Linus Torvalds: Respect should be earned [part1 from DebConf 14]


Linux is also one of the oldest technologies which is growing strong day by day; Linux has been around for more than two decades (23 years to be precise) and it dominates virtually every space. It’s also one of those few open source technologies which are still being lead by their creators.

One of the reasons for Linux’ success is also the way its code-base is created and maintained. Linus Torvalds is the ‘authority’ on Linux and he has a non-nonsense policy when it comes to Linux development.

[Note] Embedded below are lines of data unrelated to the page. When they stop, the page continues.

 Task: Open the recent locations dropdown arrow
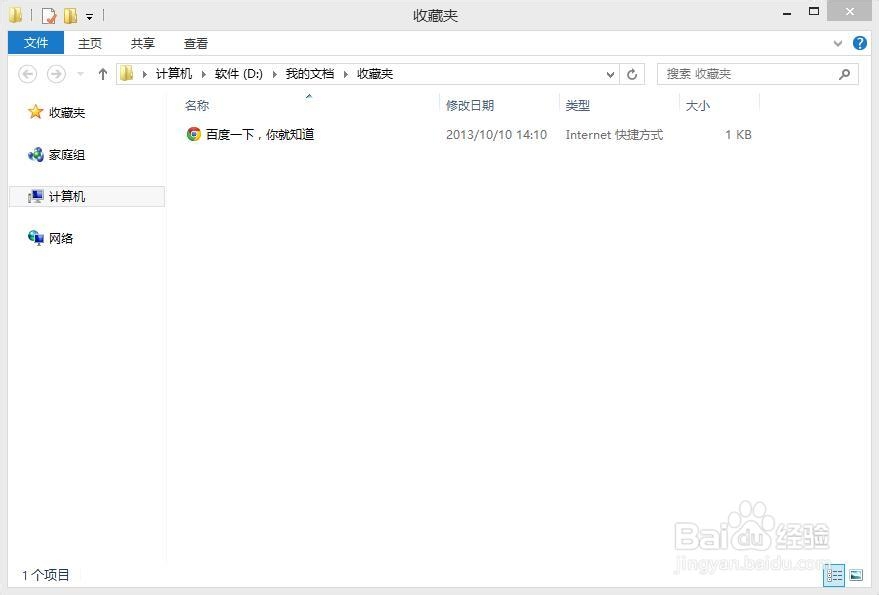(x=81, y=74)
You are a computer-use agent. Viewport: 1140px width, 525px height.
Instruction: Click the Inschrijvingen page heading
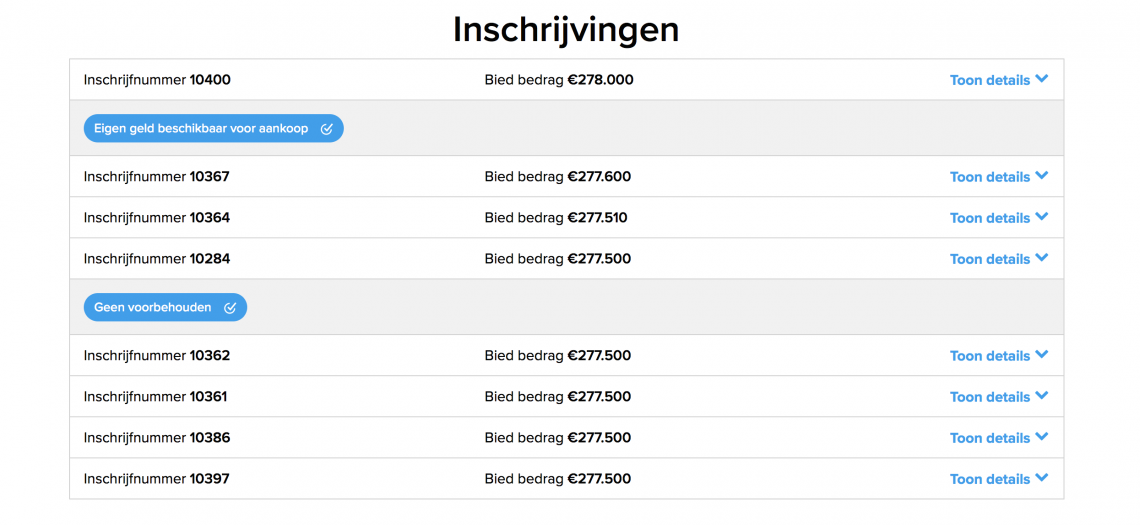point(566,30)

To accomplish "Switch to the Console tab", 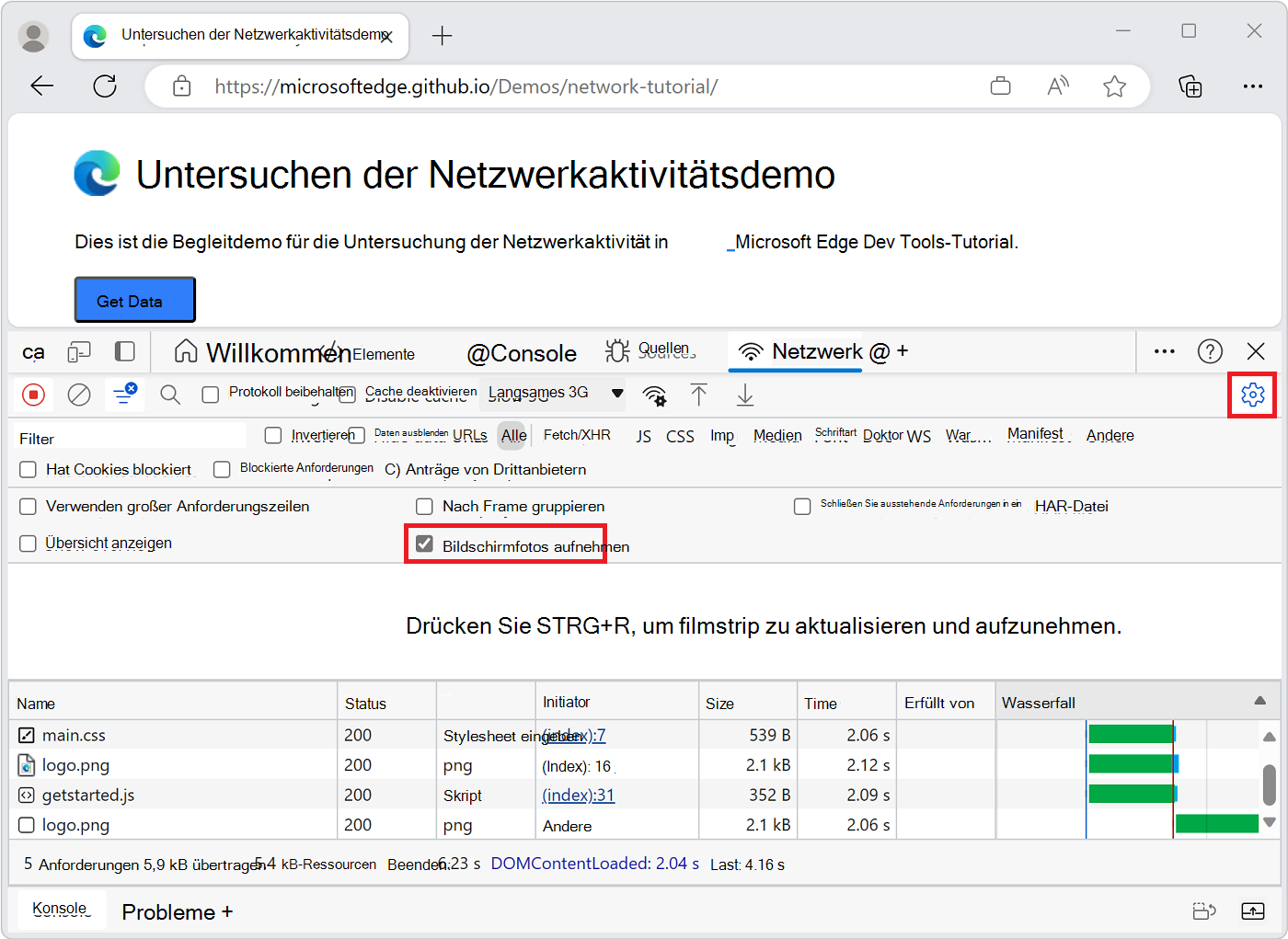I will [x=522, y=351].
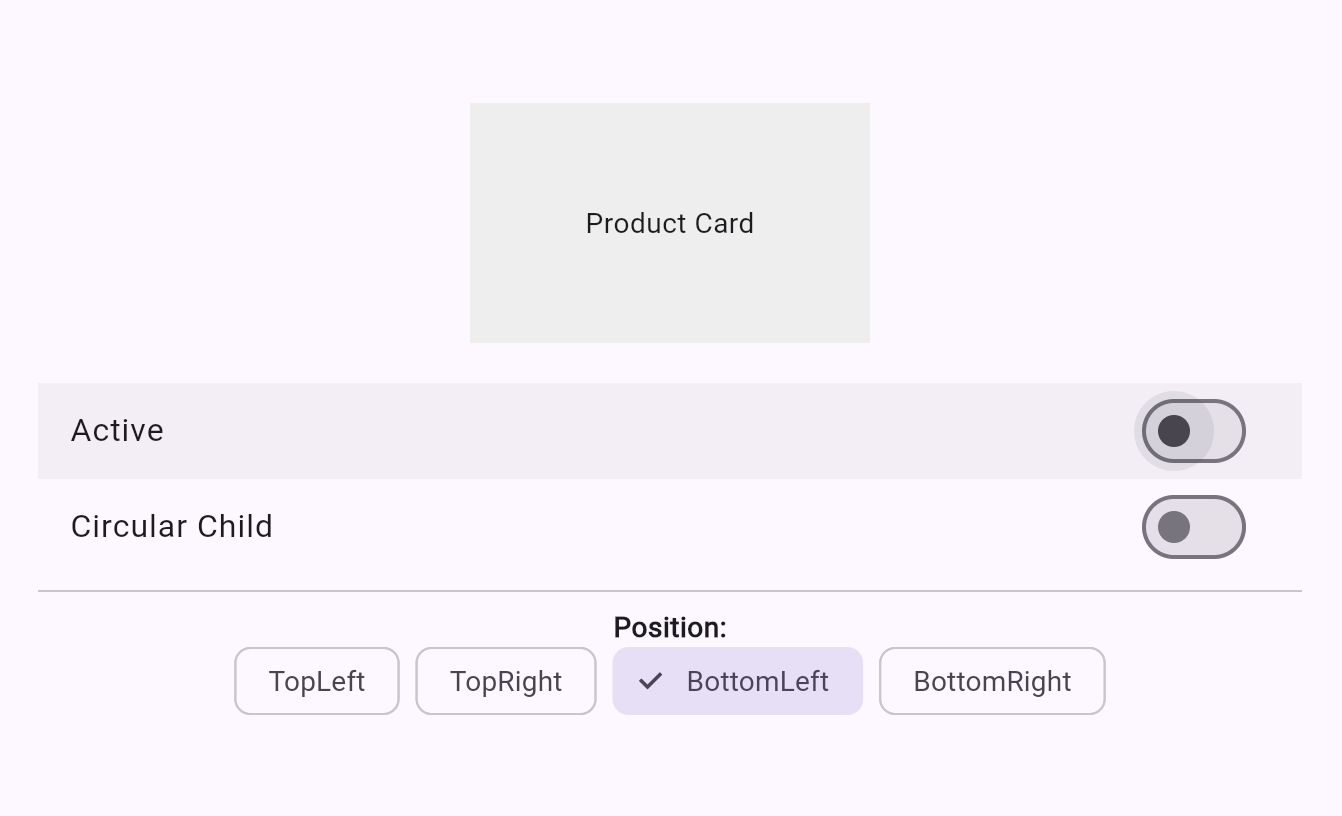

Unlike commercial companies where a boss can fire an employee for messing things up, Linus doesn’t have that luxury. It’s an open source project; he can’t fire people. One of the ways Linus can express his frustration when some top developer breaks something is through harsh words on mailing lists, which he says is kind of hyperbole and joke.

To be honest he uses such hyperboles only with the few ‘top’ developers who ‘ought’ to know their job. I have never heard or seen Linus getting upset with a new contributor or with a random person. On the contrary he is extremely polite, friendly and takes extra pain to explain stuff to new people.

During DebConf 2014 an attendee asked Linus about his ‘insults’ mentioning one of the episodes involving Kay Sievers of systemd where Linus said, “Who the f*ck does idiotic things like that? How did they noty die as babies, considering that they were likely too stupid to find a tit to suck on?”

Responding to the question Linus said, “I agree that some people might be put off by that (laughter from audience) in the end I don’t care.”

He said that he “care about technology and I have actually seen projects that took the whole political correctness so far that project no longer is about the technology.”

He then admitted that people are different and he is abrasive, “I grew up in a culture that I think is not quite as politically correct as the culture specially in the US today. I also grew up in a family which was largely dysfunctional. People are different and some people take offence and some people give offence.”

“We all have to live together but the living together is not by finding some lowest common denominator.” He then added than unlike family in the open source world you can actually pick your friends, you can pick your co-workers.

The pointed out that as one of the greatest advantages of Open Source as in commercial setting you are stuck with your boss or with some co-worker who makes your life miserable and there is not much you can do. In Open Source you can choose to work with people you like and that’s very much true. Hang our with people help you grow instead of having to deal with those who continue to pull you down.

He said that he closely with over 20 people and then there may be 50 more people he works with. Then every release there are over 1000 people contributing. That’s a lot of people involved in the project. If you don’t like Linus pick someone else you want to work with, that’s simple. He then said, “I am not willing to be less honest because I know I am abrasive.”

The attendee then said he was not talking about Linus being abrasive but about respecting orthers.

There was a loud applause. Linus said, “I don’t respect people unless I think they deserve the respect. There are people who think that respect is something that should be given, and I happen to be one of the people who is perfectly happy saying no respect should be earned. And without being earned, you don’t get it. It’s really that simple.”

He concluded by saying that, “Not everyone agrees and that’s fine too. There are people I refuse to work with. It cuts both ways and I realize that.”

Linux is part of human history now and Linus will be remembered, just like Einstein, Tesla, Newton, or Gandi who contributed to human civilization. He will be remembered for what he did, what he contributed and not for how he reacted on a mailing list.

  • snurtent

    He lost my respect with his abusive language a long time ago. It’s not about “earning respect” or being “honest”. He got it all wrong.